S5.1.2 Door Hinges. Compliance with S4.1.2 is demonstrated in accordance with the following:

S5.1.2.1 Multiple Hinge Evaluation.

S5.1.2.1.1 Longitudinal Load Test.

(a) Attach the hinge system to the mounting provision of the test fixture illustrated in Figure 7. Hinge attitude must simulate vehicle position (door fully closed) relative to the hinge centerline. For test purposes, the distance between the extreme ends of one hinge in the system to the extreme end of another hinge in the system is to be set at 406 mm ± 4 mm. The load is to be applied equidistant between the linear center of the engaged portions of the hinge pin and through the centerline of the hinge pin in the longitudinal vehicle direction (see figure 8).

(b) Apply the test load at a rate not to exceed 5 mm/min until the required load has been achieved. Record maximum load achieved.

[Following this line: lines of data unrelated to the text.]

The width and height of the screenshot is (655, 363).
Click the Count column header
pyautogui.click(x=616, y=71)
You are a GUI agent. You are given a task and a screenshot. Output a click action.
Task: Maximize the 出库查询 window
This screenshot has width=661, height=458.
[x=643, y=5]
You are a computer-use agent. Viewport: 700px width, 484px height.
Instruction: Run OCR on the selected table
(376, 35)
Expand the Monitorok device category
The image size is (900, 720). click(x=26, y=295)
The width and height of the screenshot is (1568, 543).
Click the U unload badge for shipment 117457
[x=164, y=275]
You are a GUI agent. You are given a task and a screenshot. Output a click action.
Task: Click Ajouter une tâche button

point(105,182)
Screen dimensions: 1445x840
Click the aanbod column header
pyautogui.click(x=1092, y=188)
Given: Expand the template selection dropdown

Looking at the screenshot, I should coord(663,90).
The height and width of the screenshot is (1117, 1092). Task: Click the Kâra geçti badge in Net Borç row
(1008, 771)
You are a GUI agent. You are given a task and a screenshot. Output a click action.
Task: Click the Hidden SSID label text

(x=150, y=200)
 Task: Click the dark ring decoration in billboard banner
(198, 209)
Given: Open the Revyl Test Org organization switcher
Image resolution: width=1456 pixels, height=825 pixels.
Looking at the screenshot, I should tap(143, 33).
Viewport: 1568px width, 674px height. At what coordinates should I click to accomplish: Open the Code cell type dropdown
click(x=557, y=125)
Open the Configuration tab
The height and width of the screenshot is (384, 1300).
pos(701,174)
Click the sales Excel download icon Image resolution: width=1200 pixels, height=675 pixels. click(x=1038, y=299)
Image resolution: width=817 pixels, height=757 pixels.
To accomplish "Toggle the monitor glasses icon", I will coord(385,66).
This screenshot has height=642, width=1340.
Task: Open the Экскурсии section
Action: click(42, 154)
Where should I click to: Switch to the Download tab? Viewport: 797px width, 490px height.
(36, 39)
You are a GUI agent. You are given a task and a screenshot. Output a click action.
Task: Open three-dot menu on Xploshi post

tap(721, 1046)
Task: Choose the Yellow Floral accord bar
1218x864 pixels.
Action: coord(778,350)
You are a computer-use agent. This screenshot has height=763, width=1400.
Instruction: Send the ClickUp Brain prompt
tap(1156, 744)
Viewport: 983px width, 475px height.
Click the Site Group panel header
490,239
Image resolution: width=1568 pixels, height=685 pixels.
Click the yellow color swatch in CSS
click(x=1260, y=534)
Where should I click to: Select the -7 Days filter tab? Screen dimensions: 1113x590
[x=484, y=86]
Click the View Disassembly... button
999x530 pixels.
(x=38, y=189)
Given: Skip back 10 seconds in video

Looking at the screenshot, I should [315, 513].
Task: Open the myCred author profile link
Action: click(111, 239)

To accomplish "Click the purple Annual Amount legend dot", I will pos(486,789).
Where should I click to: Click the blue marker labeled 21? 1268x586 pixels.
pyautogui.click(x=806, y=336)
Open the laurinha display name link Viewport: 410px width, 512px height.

S5.1.2.1.2 Transverse Load Test.

(a) Attach the hinge system to the mounting provisions of the test fixture illustrated in figure 7. Hinge attitude must simulate vehicle position (door fully closed) relative to the hinge centerline. For test purposes, the distance between the extreme ends of one hinge in the system to the extreme opposite end of another hinge in the system is to be set at 406 mm ± 4mm. The load is to be applied equidistant between the linear center of the engaged portions of the hinge pins and through the centerline of the hinge pin in the transverse vehicle direction (see figure 8).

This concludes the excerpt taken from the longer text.